The School of Computing plans to strengthen its research capabilities in software engineering and conduct collaborative research on software design and testing to enhance the reliability and safety of AI-based software systems through the invitation of Professor Gregg Rothermel. In particular, he is expected to participate in the Big Data Edge-Cloud Service Research Center (ITRC, total research budget of 6.7 billion KRW over 8 years) led by Professor In-Young Ko of the School of Computing, and the Research on Improving Complex Mobility Safety (SafetyOps, Digital Columbus Project, total research budget of 3.5 billion KRW over 8 years), contributing to resolving uncertainties in machine learning-based AI software and advancing technology.
Dr. Sang H. Choi, a global expert in space exploration and energy harvesting, has worked at NASA Langley Research Center for over 40 years, authoring over 200 papers and reports, holding 45 patents, and receiving 71 awards from NASA. In 2022, he was inducted into the 'Inventors Hall of Fame' as part of NASA's Technology Transfer Program. This is a rare honor, recognizing researchers who have contributed to the private sector dissemination of space exploration technology, with only 35 individuals worldwide selected to date. Dr.
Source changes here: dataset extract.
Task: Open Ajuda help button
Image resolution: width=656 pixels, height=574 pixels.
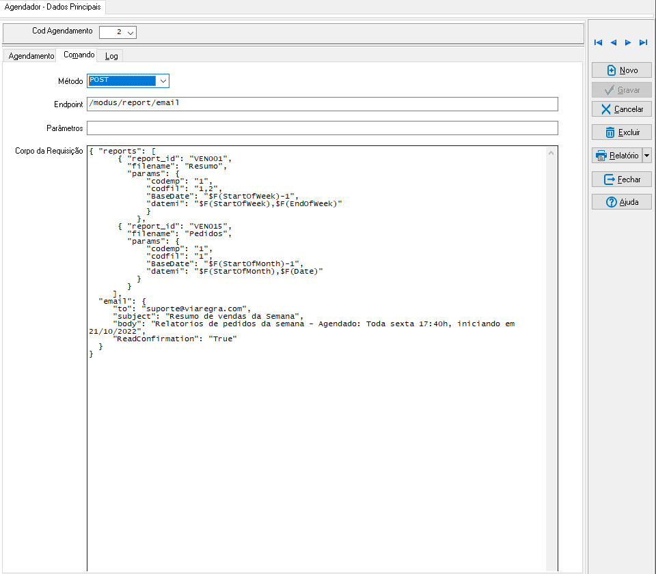Action: click(x=621, y=202)
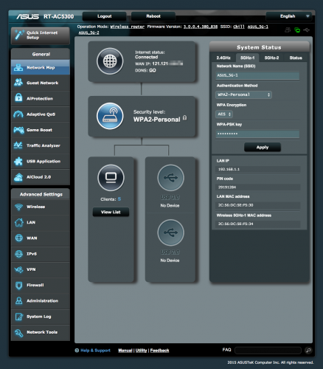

Choi's extensive work at NASA includes research on advanced electronic and energetic materials, satellite sensors, and various nano-technologies.
Dr. Choi plans to collaborate with Associate Professor Hyun-Jung Kim (former NASA Research Scientist, 2009-2024), who joined the Department of Aerospace Engineering in September of 2024, to lead the development of core technologies for lunar exploration (energy sources, sensing, in-situ resource utilization ISRU).
KAIST President Kwang Hyung Lee stated, "It is very meaningful to be able to invite these world-class scholars. Through these appointments, KAIST will further strengthen its global competitiveness in research in the fields of advanced convergence technology such as bio-convergence electronics, AI software engineering, and space exploration, securing our position as the leader of global innovations."